The construction of the word Bushido is interesting in its etymology.  “Do” has the meaning of “way” or “path”.  It comes from the morpheme /to/ in Japanese, as seen in Shinto, “the way of the gods”, and other similar belief systems.  “Bushi”, a Japanese word for “warrior” comes from the Chinese “bu” and “shi”, which originally was a compound meaning not “warrior”, but translating roughly as “to stop the spear”.  And “samurai” itself actually referred to servants or retainers, rather than warriors in its original conception, and it was used by the aristocratic Kuge class, rather than the warriors who preferred bushi.

Getting back to our main topic, the desire of the story-teller to romanticize the connotations of a foreign culture rather than explore and appreciate its denotation is one of the main factors that marks something as appropriation.  Goto’s poem touches on this idea in the stanza quoted about (#5), and the other stanzas quoted in Shawl’s article, pointing out the idea of the appropriation as art, the shared love of the romanticism inherent in most appropriation, and the lifelessness of the metaphorical girl in the kimono.  What the appropriator loves so much is no the culture itself, but what they can get out of it, and when that culture crumbles to dust as Goto describes, it’s okay, because the appropriator can merely build it up again.  It is, after all, merely their own creation, and not a living, breathing thing which matters to others because they live it.

In the next post, I will address reason number four, since it serves as a powerful set-up for the remaining reasons, and ties in so strongly with what I had to say in this one.  In order to understand the use of language in fiction, it is necessary to understand why it has such a powerful effect on us.

Next time on Linguistics and SFF: Language and Exoticism


Posted by on July 17, 2013 in Cultural Appropriation, Linguistics


Tags: , , , , , ,

3 responses to “Linguistics and SFF: Why Non-English Words?

  1. CC

    September 19, 2013 at 5:48 PM

    The use of ‘kimono’ in English certainly seems to have had some interesting variation.

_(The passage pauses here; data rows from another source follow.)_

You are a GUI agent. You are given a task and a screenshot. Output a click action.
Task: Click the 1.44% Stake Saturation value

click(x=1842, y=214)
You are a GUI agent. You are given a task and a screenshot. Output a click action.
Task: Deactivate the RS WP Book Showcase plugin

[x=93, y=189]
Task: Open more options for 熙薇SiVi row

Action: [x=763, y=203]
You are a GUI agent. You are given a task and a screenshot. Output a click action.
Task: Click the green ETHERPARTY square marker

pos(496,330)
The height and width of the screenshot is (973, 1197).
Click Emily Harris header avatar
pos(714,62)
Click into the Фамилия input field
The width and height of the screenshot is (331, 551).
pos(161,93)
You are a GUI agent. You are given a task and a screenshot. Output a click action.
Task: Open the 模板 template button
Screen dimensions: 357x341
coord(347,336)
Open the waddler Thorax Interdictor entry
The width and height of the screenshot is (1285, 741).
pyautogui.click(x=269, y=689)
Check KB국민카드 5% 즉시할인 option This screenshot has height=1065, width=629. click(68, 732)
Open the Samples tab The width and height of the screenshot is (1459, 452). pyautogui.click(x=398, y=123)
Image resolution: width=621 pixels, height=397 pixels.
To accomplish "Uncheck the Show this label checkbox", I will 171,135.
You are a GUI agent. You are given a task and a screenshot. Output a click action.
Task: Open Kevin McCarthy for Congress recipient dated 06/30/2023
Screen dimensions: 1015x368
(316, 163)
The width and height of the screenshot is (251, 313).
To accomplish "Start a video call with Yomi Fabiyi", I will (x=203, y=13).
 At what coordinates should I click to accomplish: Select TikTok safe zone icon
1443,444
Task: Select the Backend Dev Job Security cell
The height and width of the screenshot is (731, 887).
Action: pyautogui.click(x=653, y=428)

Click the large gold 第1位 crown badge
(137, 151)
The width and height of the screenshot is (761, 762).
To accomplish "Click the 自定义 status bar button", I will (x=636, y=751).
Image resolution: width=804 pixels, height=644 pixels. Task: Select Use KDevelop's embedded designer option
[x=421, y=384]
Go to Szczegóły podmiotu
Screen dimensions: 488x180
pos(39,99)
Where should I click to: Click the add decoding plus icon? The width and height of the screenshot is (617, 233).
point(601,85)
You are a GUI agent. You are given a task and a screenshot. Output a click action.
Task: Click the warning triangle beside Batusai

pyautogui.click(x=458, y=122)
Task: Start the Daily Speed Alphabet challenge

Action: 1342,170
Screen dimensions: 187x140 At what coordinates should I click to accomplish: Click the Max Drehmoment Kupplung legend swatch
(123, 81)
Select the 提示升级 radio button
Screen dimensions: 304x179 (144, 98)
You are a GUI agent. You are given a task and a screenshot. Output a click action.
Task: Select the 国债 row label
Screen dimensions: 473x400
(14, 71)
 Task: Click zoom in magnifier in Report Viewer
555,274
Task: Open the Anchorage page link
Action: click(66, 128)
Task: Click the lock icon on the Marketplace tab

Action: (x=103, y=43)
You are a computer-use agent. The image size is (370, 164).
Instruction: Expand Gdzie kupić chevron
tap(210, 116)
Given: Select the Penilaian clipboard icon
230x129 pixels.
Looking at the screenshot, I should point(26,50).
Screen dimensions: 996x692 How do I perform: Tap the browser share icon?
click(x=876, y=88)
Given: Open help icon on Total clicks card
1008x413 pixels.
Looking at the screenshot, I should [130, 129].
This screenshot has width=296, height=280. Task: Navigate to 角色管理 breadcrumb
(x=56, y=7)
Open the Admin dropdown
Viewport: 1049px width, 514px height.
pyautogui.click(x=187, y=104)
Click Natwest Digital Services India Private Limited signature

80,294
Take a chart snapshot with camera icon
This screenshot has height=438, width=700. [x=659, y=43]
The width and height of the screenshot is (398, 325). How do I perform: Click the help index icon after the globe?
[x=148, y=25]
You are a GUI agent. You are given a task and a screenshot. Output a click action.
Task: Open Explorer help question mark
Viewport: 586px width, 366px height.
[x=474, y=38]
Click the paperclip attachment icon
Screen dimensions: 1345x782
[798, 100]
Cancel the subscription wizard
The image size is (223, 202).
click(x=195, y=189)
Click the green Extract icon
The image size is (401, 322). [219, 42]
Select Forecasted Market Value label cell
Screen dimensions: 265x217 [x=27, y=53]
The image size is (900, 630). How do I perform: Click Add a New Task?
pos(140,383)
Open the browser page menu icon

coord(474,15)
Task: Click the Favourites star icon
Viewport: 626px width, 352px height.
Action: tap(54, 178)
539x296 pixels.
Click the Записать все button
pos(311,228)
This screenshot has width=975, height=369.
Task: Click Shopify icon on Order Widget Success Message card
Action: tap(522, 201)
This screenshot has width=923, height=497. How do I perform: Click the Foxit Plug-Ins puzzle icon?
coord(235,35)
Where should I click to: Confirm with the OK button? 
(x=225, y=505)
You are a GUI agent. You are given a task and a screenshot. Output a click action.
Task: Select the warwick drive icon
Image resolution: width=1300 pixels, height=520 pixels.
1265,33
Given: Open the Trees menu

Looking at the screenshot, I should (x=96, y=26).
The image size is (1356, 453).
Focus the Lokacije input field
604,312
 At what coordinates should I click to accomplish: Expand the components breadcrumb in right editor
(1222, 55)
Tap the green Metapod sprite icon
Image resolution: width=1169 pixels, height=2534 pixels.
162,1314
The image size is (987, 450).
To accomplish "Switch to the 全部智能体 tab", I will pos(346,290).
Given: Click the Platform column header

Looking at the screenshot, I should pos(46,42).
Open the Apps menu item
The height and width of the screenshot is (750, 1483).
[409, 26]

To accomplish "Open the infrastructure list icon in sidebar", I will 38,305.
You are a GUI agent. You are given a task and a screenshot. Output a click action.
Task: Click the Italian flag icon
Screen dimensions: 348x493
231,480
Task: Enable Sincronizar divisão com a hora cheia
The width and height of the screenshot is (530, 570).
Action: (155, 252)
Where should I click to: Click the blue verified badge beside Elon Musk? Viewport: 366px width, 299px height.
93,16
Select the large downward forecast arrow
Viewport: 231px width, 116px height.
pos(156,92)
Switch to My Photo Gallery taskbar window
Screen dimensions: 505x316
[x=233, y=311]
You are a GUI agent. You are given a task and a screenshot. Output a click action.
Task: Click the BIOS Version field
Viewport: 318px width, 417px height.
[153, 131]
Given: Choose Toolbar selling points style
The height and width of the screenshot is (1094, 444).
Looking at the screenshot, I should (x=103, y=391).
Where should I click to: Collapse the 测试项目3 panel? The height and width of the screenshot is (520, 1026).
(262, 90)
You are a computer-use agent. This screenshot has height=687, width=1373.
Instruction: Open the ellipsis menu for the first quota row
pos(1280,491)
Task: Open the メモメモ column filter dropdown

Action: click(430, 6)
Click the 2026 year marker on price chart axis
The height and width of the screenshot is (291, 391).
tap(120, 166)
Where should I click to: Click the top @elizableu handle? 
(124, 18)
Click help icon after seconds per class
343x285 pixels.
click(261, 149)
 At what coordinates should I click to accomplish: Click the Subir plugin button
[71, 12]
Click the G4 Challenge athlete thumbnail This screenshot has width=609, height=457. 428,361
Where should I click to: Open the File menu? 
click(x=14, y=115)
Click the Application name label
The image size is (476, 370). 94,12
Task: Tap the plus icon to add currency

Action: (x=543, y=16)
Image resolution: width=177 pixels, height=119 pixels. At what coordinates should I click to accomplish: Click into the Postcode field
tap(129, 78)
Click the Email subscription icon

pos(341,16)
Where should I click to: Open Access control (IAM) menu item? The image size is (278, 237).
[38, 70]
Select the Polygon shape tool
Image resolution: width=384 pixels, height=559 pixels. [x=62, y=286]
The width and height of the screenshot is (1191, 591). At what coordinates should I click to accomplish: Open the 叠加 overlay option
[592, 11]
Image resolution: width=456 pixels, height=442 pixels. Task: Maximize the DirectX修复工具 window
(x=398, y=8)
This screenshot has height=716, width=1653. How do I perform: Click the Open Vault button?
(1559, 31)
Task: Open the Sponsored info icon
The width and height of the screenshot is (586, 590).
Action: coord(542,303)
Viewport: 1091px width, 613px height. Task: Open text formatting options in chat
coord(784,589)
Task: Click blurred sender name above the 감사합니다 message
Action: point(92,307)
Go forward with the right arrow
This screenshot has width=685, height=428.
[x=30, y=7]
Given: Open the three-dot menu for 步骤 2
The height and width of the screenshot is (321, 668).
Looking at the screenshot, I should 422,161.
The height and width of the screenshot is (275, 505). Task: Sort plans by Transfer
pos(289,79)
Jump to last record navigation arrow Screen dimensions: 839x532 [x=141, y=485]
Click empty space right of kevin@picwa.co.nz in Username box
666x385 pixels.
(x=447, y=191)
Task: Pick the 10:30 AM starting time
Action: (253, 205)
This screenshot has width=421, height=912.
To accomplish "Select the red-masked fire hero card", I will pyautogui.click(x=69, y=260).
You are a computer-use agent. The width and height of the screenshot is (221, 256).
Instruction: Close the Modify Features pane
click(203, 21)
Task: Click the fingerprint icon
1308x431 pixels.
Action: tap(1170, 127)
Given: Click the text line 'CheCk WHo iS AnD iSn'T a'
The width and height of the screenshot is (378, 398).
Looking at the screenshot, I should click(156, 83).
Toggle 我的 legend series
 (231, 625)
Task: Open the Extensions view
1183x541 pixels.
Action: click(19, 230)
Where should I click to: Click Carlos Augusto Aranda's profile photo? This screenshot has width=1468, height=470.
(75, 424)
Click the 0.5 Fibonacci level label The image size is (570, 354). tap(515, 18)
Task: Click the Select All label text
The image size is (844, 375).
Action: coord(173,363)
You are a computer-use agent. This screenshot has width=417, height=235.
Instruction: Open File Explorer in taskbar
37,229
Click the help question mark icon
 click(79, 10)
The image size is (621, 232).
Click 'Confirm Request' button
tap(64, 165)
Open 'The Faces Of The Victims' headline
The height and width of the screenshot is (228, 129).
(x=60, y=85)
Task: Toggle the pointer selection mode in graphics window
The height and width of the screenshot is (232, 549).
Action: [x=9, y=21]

I’ve been reading a lot of 20’s and 30’s magazines lately (as well as a lot of P.G. Wodehouse), and ‘kimono’ at that point seems to have been one of the preferred polite words for a lady’s light dressing gown, being applied to anything light, roomy, and collarless. Most of the ads I’ve seen in the magazines are not for Japanese or even japonisme examples, but lacy things. However, that usage seems to have completely disappeared in the intervening 80 or 90 years.